> [Quoted passage]
/---

- Type: Formation
- Unit of: Pease River Group
- Underlies: Blaine Formation
- Overlies: Duncan Formation

Lithology
- Primary: Shale
- Other: Gypsum, Conglomerate

Location
- Region: Texas, Oklahoma
- Country: United States

= Flowerpot Formation =

Geologic formation in Texas and Oklahoma, United States

Flowerpot Formation (also referred to as the Flower Pot Formation) is a geologic formation in Texas and Oklahoma preserving fossils dated to the Early Permian.

== Description ==
The Flowerpot formation is very similar in geology to and was once thought to overlie the San Angelo formation, sometimes only being able to be differentiated by what layer underlie the unit in the area of study, both being mostly made up of red shales. Though unlike San Angelo, the depositional environment of the terrestrial shales of the Flowerpot formation seemed to be immediately adjacent along with the formation of deltas and floodplains being present. Due to this, stream deposits from the formation can directly be traces to the nearby basin. The formation lacks plant fossils, however there are records of carbonaceous streaks.

\---

> [Given data]
/---

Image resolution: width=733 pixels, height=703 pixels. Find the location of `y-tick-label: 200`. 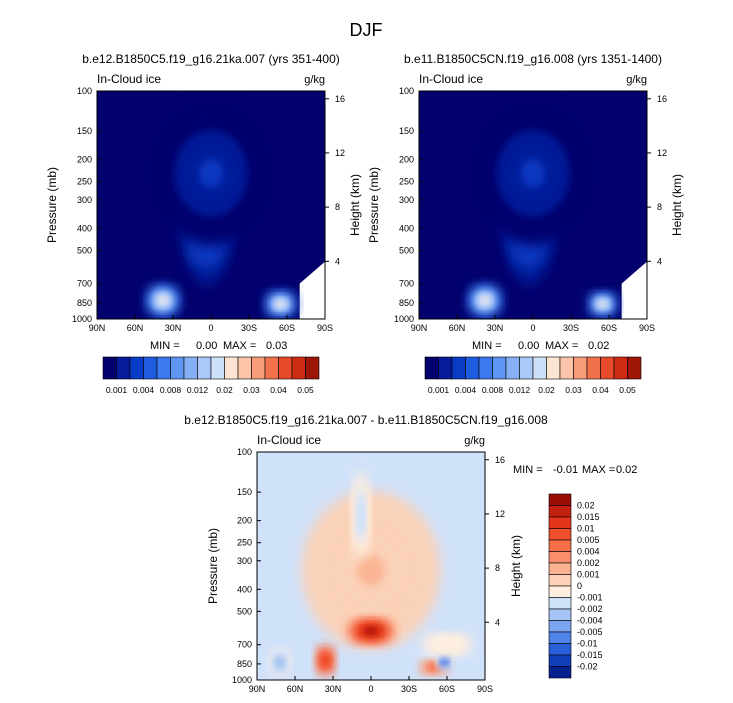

\---

> [Questions on the material]
**A.** In the Flowerpot Formation text, which formation does the Flowerpot Formation underlie?
**B.** From the Flowerpot Formation text, write out the passage that begins at the words "Geologic formation in Texas and Oklahoma, United" and stops after "of carbonaceous streaks.".
**C.** According to the Flowerpot Formation text, why can the Flowerpot and San Angelo formations sometimes be told apart only by the layer that underlies them?

> [Exercise responses]
**A.** The Blaine Formation.

**B.**
Geologic formation in Texas and Oklahoma, United States

Flowerpot Formation (also referred to as the Flower Pot Formation) is a geologic formation in Texas and Oklahoma preserving fossils dated to the Early Permian.

== Description ==
The Flowerpot formation is very similar in geology to and was once thought to overlie the San Angelo formation, sometimes only being able to be differentiated by what layer underlie the unit in the area of study, both being mostly made up of red shales. Though unlike San Angelo, the depositional environment of the terrestrial shales of the Flowerpot formation seemed to be immediately adjacent along with the formation of deltas and floodplains being present. Due to this, stream deposits from the formation can directly be traces to the nearby basin. The formation lacks plant fossils, however there are records of carbonaceous streaks.

**C.** The two formations are very similar in geology, and both are made up mostly of red shales. The layer underlying the unit in the area of study is therefore sometimes the only way to differentiate them.